▸ Task goal
Your task is to copy the lines of the data below from the line holding "The image size is (1319, 830)." through the line holding "Open Jira Integration", inclusive, exactly and with nothing added.

(Records excerpted from a collection)
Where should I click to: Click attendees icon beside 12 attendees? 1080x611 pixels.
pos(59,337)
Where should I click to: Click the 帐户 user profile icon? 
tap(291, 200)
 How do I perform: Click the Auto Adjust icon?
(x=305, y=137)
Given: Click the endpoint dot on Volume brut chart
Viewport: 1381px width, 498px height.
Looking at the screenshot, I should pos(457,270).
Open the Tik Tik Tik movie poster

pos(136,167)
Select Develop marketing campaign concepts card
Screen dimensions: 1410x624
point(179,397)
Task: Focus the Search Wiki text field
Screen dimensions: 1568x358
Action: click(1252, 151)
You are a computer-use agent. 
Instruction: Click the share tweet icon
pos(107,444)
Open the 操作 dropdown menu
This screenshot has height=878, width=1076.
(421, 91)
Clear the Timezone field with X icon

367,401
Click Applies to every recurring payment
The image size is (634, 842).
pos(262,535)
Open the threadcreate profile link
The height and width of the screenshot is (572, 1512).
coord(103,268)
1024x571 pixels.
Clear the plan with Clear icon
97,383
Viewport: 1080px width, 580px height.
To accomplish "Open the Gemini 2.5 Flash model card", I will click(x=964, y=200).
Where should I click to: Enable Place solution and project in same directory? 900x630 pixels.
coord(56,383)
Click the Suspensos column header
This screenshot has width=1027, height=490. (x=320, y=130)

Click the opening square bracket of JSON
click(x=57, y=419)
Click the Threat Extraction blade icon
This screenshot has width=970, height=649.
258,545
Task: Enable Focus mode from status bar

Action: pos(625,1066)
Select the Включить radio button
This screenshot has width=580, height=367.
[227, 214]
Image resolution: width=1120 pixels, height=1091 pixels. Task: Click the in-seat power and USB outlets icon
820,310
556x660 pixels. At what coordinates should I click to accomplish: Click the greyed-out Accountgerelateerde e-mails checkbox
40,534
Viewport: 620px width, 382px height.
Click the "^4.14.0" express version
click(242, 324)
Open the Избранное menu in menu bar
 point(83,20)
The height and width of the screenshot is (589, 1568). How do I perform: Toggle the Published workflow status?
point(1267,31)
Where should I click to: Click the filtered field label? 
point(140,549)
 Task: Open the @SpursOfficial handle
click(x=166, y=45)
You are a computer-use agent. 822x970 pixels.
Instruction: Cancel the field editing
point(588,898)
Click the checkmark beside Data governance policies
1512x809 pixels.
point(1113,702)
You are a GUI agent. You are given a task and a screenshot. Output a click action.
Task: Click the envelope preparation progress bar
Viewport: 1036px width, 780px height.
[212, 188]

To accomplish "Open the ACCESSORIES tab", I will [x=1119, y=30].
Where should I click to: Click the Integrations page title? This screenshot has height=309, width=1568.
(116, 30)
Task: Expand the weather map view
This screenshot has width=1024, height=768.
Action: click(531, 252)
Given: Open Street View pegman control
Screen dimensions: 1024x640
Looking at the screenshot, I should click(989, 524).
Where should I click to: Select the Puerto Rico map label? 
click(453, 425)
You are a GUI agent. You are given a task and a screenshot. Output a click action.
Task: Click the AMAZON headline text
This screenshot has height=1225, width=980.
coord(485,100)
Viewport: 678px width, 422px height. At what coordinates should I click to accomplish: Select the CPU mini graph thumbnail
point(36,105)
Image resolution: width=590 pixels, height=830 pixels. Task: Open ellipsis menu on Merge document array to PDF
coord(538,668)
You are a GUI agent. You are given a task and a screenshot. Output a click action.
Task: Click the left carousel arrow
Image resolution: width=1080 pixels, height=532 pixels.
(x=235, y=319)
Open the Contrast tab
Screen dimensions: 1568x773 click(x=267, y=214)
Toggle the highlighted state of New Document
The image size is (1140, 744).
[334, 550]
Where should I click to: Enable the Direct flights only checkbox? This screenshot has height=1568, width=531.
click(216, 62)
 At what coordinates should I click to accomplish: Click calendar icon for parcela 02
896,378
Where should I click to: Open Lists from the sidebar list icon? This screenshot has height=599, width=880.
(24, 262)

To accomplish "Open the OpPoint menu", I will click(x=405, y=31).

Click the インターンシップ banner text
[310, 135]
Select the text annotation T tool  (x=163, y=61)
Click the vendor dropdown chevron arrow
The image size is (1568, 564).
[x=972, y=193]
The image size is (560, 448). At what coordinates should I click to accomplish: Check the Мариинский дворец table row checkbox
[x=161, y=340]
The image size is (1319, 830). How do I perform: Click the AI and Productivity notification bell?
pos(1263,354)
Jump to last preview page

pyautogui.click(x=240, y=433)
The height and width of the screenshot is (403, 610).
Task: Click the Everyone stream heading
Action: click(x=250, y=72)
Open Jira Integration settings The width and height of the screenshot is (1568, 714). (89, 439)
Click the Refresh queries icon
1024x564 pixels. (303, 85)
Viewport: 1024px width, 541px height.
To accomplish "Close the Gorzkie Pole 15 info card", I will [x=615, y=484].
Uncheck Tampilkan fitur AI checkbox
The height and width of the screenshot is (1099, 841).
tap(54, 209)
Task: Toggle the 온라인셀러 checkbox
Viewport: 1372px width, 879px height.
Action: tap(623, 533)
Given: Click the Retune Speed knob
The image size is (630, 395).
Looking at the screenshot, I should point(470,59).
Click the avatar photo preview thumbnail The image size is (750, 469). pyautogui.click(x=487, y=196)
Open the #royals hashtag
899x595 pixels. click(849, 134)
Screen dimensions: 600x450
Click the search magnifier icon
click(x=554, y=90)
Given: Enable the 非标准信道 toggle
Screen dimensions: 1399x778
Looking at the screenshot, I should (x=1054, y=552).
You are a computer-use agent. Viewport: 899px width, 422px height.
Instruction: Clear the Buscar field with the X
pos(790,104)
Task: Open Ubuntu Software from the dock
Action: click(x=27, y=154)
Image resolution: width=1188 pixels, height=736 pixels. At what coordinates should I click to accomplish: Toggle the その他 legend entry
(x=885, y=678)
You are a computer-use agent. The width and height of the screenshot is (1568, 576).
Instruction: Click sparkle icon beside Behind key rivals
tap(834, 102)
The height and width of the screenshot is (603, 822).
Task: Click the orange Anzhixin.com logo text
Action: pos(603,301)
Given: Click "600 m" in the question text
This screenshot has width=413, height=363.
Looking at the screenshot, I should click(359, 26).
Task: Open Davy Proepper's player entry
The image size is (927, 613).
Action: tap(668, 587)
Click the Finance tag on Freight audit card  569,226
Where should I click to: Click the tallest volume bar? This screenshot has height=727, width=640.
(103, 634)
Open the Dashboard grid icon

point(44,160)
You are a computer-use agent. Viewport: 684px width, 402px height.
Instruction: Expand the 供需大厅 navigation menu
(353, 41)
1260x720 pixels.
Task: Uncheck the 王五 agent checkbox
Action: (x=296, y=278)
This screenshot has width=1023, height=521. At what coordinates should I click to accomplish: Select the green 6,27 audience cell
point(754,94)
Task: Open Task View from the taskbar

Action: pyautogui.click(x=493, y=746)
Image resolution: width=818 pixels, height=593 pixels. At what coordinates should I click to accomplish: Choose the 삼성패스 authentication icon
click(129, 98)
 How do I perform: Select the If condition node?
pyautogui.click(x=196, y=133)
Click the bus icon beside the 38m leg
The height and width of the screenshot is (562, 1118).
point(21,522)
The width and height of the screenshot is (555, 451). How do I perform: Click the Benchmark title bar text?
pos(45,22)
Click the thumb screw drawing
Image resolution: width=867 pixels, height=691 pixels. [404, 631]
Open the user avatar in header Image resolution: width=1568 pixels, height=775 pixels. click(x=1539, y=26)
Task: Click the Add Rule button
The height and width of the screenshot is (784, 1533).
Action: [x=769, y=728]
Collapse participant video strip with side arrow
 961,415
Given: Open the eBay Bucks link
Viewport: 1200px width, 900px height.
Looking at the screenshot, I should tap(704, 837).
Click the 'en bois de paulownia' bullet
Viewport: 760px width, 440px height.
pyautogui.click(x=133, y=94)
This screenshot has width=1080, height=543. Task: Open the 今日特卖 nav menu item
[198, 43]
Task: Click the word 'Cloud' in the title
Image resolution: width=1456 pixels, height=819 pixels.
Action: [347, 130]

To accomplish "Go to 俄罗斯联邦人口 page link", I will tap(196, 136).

▸ Your solution
The image size is (1319, 830). How do I perform: Click the AI and Productivity notification bell?
pos(1263,354)
Jump to last preview page

pyautogui.click(x=240, y=433)
The height and width of the screenshot is (403, 610).
Task: Click the Everyone stream heading
Action: click(x=250, y=72)
Open Jira Integration settings The width and height of the screenshot is (1568, 714). (89, 439)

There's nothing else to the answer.